◆ TASK DETAILS ◆
Among the lines below, keep only those from the one containing "Image resolution: width=1943" through the one containing "Task: Expand the Date Début date picker", and reproduce them exactly.

= Beginning of Section =

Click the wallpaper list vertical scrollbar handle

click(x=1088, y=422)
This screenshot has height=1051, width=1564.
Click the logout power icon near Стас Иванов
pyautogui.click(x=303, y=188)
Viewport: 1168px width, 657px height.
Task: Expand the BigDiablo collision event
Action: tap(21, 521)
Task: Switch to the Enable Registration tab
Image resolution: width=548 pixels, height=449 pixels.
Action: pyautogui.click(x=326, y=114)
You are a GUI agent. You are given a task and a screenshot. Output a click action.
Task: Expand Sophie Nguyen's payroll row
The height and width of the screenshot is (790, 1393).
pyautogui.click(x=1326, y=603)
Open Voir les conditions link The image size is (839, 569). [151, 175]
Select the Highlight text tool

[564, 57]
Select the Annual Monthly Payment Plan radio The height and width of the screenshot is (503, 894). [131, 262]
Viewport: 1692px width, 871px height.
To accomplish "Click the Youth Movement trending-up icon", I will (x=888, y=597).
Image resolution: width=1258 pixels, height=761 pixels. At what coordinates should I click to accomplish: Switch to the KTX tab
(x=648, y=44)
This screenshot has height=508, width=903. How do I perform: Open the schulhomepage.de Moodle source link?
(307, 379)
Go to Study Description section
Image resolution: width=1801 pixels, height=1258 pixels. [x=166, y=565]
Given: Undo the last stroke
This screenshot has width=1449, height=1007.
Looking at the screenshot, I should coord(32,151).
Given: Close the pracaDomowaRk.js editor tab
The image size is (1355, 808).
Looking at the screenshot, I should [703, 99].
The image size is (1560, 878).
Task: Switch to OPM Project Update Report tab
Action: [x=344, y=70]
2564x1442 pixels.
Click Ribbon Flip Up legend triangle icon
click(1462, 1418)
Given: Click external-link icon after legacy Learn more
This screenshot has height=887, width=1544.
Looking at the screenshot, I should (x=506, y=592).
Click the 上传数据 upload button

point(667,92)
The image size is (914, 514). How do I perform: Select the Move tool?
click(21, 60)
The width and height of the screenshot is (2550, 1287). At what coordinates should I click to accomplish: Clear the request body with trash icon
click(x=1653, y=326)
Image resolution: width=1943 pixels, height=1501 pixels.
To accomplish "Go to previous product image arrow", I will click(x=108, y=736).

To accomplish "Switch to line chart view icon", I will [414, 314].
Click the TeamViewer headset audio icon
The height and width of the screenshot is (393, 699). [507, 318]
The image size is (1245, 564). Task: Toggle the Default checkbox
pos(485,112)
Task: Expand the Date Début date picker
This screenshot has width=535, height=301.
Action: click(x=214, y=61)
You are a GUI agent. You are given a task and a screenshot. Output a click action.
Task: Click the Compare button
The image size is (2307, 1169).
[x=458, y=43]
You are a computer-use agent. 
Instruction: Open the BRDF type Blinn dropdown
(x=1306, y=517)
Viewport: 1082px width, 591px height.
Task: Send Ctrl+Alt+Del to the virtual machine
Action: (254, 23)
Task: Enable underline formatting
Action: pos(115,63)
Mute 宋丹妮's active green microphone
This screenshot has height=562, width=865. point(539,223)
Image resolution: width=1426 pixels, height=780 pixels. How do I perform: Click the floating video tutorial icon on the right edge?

= End of Section =

◆ ANSWER TO THE PROBLEM ◆
Image resolution: width=1943 pixels, height=1501 pixels.
To accomplish "Go to previous product image arrow", I will click(x=108, y=736).

To accomplish "Switch to line chart view icon", I will [414, 314].
Click the TeamViewer headset audio icon
The height and width of the screenshot is (393, 699). [507, 318]
The image size is (1245, 564). Task: Toggle the Default checkbox
pos(485,112)
Task: Expand the Date Début date picker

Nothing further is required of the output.